Wer studiert, hat es geschafft: Nicht nur in Österreich ist ein Universitätsabschluss ein Zeichen für Erfolg. Eine aussichtsreiche Karriere scheint vorprogrammiert. Eine Berufsausbildung hingegen ist hierzulande oft weniger hoch angesehen. Meist kristallisiert sich bereits in der frühen Schulausbildung eines Kindes heraus, welchen Ausbildungsweg es einmal einschlagen wird: Die klassischen Wege sehen entweder eine höhere Schulausbildung mit Matura und eventuell dem Besuch einer Hochschule vor oder man entscheidet sich dazu, nach der Pflichtschule eine Lehre zu beginnen, die dann beispielsweise mit der Meisterprüfung oder anderen Zusatzausbildungen aufgewertet werden kann.
Um das Image der beruflichen Ausbildung aufzuwerten und den Lehrberuf wieder interessanter zu machen, wird nun darüber diskutiert, die Meister-Ausbildung auf eine Stufe mit dem Bachelor-Studium zu setzen. Dadurch soll dem höheren Stellenwert einer akademischen Ausbildung in Österreich entgegengewirkt werden. In diese Richtung ging bereits eine Gesetzesnovelle, die mit 1. Mai 2017 in Kraft getreten ist: Der HTL-Ingenieur wurde innerhalb des nationalen Qualifikationsrahmen (NQR) dem Bachelor gleichgesetzt. Doch damit nicht genug: Befürworter wollen die Lehrabschlussprüfung mit der AHS-Matura gleichsetzen und den Baumeister auf eine Stufe mit einer fünf-jährigen Universitätsausbildung (Master) bringen. Die Abteilung für Bildungspolitik der Wirtschaftskammer Österreich glaubt, dass hier in Österreich Aufholbedarf bestehe. Im Angloamerikanischen Raum sei es bereits der Fall, dass berufliche Abschlüsse im tertiären Bildungssektor eingegliedert sind.

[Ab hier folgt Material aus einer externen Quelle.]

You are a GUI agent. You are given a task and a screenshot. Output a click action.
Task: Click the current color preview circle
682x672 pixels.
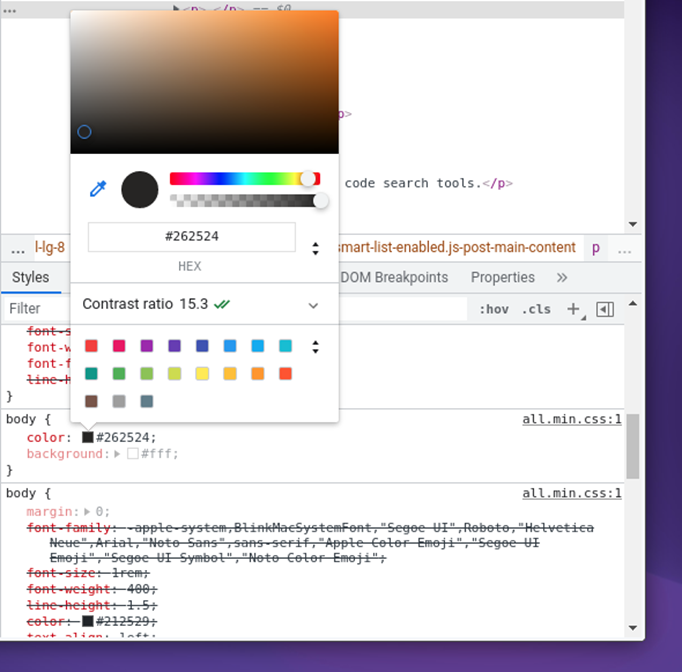[140, 189]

Kritik und Sorge kommt vor allem aus dem universitären Bereich. Es wird befürchtet, dass durch die Gleichstellung von Meister und Bachelor auch die Zugangsbeschränken für ein weiterführendes Studium leichter werden und man mit der Meisterprüfung zum Master-Studium zugelassen werden kann. Konkrete Vorteile für Praktiker gibt es laut Experten aber dennoch: Auf europäischer Ebene werden Titel dadurch besser vergleichbar und das erspart mühsame Anerkennungen im Ausland.

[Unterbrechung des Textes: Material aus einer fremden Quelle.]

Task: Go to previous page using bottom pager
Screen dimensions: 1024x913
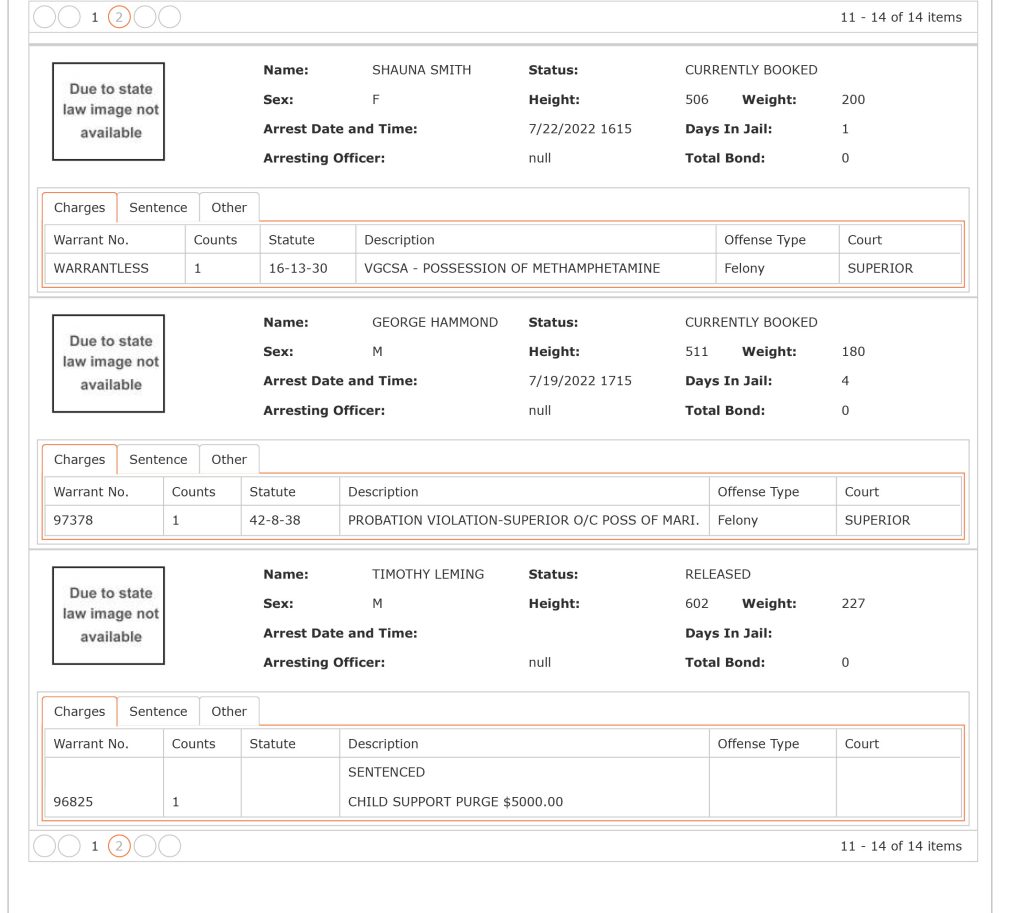Action: (x=69, y=846)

Lukas Steinmeir hat vor kurzem seine Meisterprüfung in Kälte- und Klimatechnik abgelegt. Seither ist er berechtigt, einen Betrieb selbstständig zu führen, Lehrlinge einzustellen und auszubilden. Der 26-Jährige möchte sich später einmal seinen Traum der Selbstständigkeit erfüllen. "Es ist eine tolle Vorstellung, einen eigenen Betrieb zu haben und sein eigener Chef zu sein.‘‘ Die Akademisierung der Lehrberufe sieht er eher kritisch: "Ich kann keinen wirklichen Vorteil für mich hier in Österreich erkennen, wenn mein Meistertitel mit dem eines Uni-Absolventen gleichgestellt wird. Beides hat seine Daseinsberechtigung und zielt auf unterschiedliche Ausbildungen und Berufslaufbahnen ab. Und das ist auch gut so.‘‘ Es sei zwar häufig der Fall, dass man im Arbeitsalltag weniger hoch angesehen wird, als jemand der einen Studienabschluss in einem ähnlichen Bereich hat, dies störe ihn persönlich aber weniger: "Eindruck hinterlässt man dann eben mit praktischem Können.‘‘ Warum aber eigentlich diese Umstrukturierungen? Die Arbeiterkammer sieht die Gründe in der Wirtschaftsentwicklung: Die Stärken der österreichischen Volkswirtschaft sieht sie im mittleren Qualifikationssegment. Dieser Sektor, mit Lehre und Fachkräften, darf nicht aussterben und muss ähnliche Qualifikationsmöglichkeiten wie eine Hochschule bieten. Fakt ist: Sowohl berufliche, als auch universitäre Ausbildungen haben ihre Vor- und Nachteile. Gerade in Österreich sind hier von der Lehre mit Matura bis zu etlichen Zusatz- und Weiterbildungsmöglichkeiten viele Variationen möglich. - Barbara Heiss
Die EU empfiehlt ihren Mitgliedsstaaten die Einführung eines nationalen Qualifikationsrahmen, um eine Systematik in der jeweiligen Bildungslandschaft und einen einheitlichen europäischen Bildungsraum zu schaffen. Berufliche Abschlüsse werden in ein europaweites Kompetenzsystem eingeordnet: Meister und Ingenieur sollen zukünftig auf einer Stufe (6) mit Bachelor-Absolventen sein. Auf Stufe 4 stehen sich bald Lehrabschlüsse und die AHS-Matura gegenüber. Eine Stufe höher (5) befindet sich dann die HTL-Matura.